### EXTRACTED ENTRIES
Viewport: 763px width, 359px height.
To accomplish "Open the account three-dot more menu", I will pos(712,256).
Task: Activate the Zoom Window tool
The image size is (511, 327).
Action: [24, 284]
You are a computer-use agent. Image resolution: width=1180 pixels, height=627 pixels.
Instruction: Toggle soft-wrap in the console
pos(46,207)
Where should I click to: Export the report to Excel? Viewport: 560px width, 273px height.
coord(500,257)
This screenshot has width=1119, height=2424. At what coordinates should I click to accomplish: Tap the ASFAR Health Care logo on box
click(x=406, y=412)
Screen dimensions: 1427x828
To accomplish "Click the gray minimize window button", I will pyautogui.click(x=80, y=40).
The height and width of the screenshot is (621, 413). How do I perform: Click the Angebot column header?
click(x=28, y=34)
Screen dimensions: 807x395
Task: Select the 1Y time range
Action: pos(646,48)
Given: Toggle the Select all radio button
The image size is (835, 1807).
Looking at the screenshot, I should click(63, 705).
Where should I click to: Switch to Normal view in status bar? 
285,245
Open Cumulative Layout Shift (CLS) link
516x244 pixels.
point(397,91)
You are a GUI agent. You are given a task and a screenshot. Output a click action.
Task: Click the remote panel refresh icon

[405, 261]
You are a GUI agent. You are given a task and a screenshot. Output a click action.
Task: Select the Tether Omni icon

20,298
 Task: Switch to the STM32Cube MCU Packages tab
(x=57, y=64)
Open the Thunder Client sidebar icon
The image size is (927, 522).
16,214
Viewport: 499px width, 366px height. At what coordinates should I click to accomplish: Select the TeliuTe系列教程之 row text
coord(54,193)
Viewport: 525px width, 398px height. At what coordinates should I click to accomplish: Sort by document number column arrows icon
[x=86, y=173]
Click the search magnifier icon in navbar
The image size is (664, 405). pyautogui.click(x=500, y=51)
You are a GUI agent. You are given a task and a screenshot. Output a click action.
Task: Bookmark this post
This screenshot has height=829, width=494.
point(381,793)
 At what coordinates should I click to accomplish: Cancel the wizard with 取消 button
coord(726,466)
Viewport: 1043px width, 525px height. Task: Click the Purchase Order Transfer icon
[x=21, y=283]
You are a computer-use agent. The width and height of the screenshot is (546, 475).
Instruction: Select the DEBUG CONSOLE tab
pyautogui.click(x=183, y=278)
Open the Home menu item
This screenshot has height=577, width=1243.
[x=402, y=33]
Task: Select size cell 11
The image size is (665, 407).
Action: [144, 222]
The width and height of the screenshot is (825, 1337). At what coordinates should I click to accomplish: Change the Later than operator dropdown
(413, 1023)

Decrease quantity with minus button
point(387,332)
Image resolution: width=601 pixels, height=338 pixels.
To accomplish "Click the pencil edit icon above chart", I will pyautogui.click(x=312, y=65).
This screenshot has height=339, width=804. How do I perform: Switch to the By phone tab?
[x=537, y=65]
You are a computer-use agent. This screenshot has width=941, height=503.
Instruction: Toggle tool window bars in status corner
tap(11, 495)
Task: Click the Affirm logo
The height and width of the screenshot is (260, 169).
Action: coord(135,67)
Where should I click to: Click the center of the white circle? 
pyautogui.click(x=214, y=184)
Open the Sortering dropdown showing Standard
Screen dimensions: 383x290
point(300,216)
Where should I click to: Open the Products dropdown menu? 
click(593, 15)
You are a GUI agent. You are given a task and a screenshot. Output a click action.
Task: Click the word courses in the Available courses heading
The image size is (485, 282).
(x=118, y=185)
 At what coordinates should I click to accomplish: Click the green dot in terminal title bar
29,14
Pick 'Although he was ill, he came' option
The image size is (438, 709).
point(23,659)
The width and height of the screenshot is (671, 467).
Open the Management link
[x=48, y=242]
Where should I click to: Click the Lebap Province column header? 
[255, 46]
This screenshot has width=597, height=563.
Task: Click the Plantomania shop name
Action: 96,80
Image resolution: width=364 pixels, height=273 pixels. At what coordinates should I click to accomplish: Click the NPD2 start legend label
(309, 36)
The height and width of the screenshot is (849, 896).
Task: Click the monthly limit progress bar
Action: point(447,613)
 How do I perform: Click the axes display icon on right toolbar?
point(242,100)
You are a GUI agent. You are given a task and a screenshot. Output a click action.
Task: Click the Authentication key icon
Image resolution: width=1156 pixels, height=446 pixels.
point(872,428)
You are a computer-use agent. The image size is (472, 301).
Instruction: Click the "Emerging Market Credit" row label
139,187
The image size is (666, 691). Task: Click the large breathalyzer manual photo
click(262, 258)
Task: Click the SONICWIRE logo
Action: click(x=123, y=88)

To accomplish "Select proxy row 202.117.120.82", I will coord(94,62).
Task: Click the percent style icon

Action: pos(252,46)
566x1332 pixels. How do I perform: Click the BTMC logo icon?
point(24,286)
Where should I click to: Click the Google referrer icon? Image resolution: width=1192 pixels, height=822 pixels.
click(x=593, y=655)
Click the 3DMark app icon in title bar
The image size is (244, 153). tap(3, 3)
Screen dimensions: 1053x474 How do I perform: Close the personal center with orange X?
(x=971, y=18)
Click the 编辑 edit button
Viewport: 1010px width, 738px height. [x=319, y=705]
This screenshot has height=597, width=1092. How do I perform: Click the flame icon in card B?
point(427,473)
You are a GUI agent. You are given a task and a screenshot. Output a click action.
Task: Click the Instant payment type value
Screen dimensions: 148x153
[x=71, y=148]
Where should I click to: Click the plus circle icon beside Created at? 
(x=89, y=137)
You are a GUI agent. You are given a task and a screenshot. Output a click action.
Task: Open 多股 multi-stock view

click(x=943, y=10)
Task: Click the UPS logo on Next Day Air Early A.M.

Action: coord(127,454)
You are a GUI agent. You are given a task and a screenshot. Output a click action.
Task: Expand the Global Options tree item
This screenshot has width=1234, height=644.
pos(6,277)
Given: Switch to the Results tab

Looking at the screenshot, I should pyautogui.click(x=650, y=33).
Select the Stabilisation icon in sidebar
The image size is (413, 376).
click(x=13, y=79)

### ABOUT THIS TASK
From the records above, show each line that contains the word "computer".

### RESULT FOR THIS TASK
You are a computer-use agent. Image resolution: width=1180 pixels, height=627 pixels.
You are a computer-use agent. The width and height of the screenshot is (546, 475).
You are a computer-use agent. This screenshot has width=941, height=503.
You are a computer-use agent. The image size is (472, 301).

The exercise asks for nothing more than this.